Play with her with her ball, and practice obedience with it. Emphasize the "out". Do this every day, and make sure it's in her best interest to give you back the ball or toy. IE, if she gets posessive over the toy, nips at you, or tries to play keepaway, turn your back on her and playtime ends right now. Make sure she understands and is consistenly obeying your commands.

Wait another 6 months to a year before you start letting her play with sticks again. She may have matured enough to have some self-control, and learned to cap her drive.

I don't like that her "nips" are tearing your clothing. What if your skin was in there? This is a type of behavior that I personally do not tolerate in dogs after a certain age. Once a dog learns that it's okay to put their teeth on you, you're going to have problems down the road.

If you are training your pup in SchH or something like that, my advice might change. I assume this is a pet dog? If so, hiring a trainer would be a great idea.


----------



## basedinberlin (Aug 5, 2012)

Hi Freestep,

Thanks for your advice. I'd assumed she'd be the same with anything (thinking "what's so special about sticks?"), but I'll definitely try a change.

The nips tearing clothing issue - we're not thrilled with it either. I'd be more worried if the 'bite' was causing them, but it's more that she jumps with her teeth out and catches clothing on the fall, if that makes sense? Still not acceptable, though. Could you give me some advice on how you wouldn't tolerate it? Is it just by stopping the play as usual?

When we get our permanent housing sorted, I'd definitely like to try out Schutzhund. We're in Berlin, so it seems like a great place to give it a go. Other than that, I wouldn't want to rule out the possibility of training some protection-style bite work in the distant future. We have a trainer in mind who specialises in this kind of thing near to our new place, so we should start taking her there regularly soon - at the latest straight after Christmas. Does this change your advice?

Thanks again.


----------



## Freestep (May 1, 2011)

basedinberlin said:


> Could you give me some advice on how you wouldn't tolerate it? Is it just by stopping the play as usual?


What I'd do for a pet dog is give a sharp verbal reprimand followed by stopping the play immediately, putting the toy away, and putting her in her crate.



> I wouldn't want to rule out the possibility of training some protection-style bite work in the distant future.

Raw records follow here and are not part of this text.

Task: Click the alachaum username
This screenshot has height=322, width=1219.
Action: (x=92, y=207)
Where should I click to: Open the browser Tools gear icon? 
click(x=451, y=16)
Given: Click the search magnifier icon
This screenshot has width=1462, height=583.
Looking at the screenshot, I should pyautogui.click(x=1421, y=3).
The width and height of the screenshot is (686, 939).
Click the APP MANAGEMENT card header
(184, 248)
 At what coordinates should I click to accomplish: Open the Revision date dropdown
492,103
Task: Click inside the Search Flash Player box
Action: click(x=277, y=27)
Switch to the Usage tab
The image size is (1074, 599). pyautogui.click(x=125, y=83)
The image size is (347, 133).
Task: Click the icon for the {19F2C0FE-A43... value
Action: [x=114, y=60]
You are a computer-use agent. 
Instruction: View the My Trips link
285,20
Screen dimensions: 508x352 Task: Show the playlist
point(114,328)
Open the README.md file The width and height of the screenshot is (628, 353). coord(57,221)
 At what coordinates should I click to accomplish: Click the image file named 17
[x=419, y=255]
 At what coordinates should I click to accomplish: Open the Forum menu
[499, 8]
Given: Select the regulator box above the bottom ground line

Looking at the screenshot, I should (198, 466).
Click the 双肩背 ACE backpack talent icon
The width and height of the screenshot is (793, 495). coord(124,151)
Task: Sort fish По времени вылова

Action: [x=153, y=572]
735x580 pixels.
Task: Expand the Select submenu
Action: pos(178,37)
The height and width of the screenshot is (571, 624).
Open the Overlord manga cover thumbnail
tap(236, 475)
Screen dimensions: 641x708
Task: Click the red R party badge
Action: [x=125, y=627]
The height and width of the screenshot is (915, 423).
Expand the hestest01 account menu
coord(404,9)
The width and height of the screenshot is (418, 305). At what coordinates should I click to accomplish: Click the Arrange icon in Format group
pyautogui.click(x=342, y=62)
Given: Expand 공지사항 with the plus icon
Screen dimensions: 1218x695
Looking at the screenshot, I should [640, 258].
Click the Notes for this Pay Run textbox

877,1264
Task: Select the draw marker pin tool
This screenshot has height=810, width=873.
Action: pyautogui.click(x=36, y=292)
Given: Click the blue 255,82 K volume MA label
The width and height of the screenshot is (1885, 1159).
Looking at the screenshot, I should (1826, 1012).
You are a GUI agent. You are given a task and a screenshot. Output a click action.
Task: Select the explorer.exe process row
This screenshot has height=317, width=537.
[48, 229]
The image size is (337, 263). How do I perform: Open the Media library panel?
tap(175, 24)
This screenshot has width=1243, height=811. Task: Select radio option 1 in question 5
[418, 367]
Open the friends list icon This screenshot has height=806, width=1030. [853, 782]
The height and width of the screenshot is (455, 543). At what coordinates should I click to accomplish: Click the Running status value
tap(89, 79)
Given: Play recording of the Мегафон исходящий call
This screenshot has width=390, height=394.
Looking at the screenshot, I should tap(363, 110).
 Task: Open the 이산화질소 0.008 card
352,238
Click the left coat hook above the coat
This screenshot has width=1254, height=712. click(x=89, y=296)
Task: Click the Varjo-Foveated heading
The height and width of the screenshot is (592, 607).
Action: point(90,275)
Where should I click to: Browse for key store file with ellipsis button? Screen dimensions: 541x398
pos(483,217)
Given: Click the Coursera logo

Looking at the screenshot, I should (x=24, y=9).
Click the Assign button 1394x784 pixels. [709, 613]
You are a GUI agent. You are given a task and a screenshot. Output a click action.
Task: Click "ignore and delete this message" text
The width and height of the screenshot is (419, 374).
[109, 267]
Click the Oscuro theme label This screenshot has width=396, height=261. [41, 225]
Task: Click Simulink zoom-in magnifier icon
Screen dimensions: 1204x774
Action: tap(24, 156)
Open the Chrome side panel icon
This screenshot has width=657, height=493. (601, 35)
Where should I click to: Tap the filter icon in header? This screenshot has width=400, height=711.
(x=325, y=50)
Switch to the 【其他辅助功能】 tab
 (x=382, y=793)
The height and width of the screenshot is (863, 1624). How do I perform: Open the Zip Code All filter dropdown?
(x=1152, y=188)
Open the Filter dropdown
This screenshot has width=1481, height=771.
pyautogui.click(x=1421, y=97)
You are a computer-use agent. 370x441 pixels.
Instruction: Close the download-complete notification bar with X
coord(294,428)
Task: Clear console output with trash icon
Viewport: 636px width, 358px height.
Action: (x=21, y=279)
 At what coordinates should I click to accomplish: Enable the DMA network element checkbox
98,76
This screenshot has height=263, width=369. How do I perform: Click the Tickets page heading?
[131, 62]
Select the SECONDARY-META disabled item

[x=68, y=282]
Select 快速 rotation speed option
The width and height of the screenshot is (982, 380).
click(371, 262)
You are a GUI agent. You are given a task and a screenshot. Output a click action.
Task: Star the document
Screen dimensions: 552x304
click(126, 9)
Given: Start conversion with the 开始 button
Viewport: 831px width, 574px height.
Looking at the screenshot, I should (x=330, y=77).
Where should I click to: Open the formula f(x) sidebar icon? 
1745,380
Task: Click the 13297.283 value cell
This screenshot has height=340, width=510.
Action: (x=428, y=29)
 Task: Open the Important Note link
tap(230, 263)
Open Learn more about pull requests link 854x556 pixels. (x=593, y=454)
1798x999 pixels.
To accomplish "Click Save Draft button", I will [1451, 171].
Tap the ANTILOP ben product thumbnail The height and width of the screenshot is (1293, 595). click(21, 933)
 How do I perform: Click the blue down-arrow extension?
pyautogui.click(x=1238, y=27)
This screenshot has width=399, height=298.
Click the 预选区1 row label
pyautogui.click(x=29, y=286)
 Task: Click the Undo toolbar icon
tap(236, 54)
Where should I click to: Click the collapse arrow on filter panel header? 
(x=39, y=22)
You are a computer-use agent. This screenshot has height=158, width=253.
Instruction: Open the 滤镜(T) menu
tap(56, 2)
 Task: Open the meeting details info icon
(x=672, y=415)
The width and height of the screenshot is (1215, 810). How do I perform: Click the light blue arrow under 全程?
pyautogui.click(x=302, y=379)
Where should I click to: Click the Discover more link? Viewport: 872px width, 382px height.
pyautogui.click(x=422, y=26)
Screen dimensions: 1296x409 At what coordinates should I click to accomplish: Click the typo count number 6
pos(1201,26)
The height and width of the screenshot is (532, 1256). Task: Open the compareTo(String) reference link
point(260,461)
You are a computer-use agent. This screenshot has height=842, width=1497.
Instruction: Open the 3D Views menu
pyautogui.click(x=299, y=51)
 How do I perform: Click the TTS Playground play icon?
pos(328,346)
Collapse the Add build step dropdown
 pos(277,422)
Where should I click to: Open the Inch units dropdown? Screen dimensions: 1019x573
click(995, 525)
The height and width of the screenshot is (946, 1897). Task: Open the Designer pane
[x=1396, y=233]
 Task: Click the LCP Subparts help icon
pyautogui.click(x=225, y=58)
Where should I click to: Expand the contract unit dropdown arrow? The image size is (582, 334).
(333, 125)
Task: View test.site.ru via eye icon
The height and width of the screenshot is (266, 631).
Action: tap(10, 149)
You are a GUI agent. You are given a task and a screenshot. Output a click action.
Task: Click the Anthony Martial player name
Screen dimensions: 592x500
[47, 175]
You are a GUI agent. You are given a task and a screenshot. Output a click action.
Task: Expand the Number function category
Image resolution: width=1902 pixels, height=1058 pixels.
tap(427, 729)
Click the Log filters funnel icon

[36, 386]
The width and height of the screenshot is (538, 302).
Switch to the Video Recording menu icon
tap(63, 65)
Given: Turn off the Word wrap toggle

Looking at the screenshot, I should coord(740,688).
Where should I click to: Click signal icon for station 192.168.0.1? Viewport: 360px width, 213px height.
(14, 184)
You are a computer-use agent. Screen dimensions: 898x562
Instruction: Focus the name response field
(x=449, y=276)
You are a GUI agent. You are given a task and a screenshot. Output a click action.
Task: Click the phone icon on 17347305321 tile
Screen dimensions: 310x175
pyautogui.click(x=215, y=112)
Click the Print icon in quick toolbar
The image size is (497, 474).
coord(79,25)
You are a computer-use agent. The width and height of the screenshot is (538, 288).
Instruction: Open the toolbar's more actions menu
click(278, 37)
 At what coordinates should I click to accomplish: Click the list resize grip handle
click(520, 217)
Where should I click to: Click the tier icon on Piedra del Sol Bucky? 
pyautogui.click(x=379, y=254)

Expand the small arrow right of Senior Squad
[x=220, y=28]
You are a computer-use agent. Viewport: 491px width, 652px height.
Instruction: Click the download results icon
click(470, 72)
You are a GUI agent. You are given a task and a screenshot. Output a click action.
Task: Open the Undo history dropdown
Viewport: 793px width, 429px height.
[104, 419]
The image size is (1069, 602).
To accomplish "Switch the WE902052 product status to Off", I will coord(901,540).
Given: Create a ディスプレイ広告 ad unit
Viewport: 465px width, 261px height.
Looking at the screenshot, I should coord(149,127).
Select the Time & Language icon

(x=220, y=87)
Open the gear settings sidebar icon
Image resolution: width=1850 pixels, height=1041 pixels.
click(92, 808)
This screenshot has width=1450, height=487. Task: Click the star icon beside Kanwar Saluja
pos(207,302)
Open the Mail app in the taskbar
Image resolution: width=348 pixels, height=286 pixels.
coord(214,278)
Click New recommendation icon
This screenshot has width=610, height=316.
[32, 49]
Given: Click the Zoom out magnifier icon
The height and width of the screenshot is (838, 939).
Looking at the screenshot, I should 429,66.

If you are considering SchH training, you WANT the dog to bite. So I'd take out a burlap sack, towel, or some kind of tug toy and play tug-of-war with her when she's in that bitey mood. You want the dog to bite the toy and hold on, and let her win the game. Make sure you always get the toy back, though--don't leave her alone with it. It's actually a training tool, not a chew toy.

She should be a natural at SchH!


----------



## basedinberlin (Aug 5, 2012)

Sounds like a great compromise: keep playing with sticks, but redirect her to something I want her to bite (instead of us!). Keeps our options open for the future while boosting her confidence and teaching her right from wrong.

If she still nips us at the start when using the rag/alternative, I guess we still stop play immediately (regardless of pet or Schutzhund)?

Seems a great and manageable solution.


----------



## Freestep (May 1, 2011)

basedinberlin said:


> Sounds like a great compromise: keep playing with sticks, but redirect her to something I want her to bite (instead of us!). Keeps our options open for the future while boosting her confidence and teaching her right from wrong.
> 
> If she still nips us at the start when using the rag/alternative, I guess we still stop play immediately (regardless of pet or Schutzhund)?


Don't play with sticks. Play with the rag or tug. 

If you make the tug play exciting and rewarding, she shouldn't feel the need to nip at your clothing, she should be able to focus her energy on the tug. Tease her with it, make it move like a wounded prey animal, to pique her interest and focus. You might try getting a BIG tug toy so that she has a lot of surface area to aim for, and you can sort of block her with it if it looks like she's going for your clothing.

For a SchH-bound dog, most trainers advise not to train the "out" until later. But since she is primarily a pet, teaching her to "out" at this stage isn't a bad idea. 

Do have a trainer who is experienced in SchH help you out with this, as there are many subtleties to tug play and teaching the "out", and small things can make a difference.


----------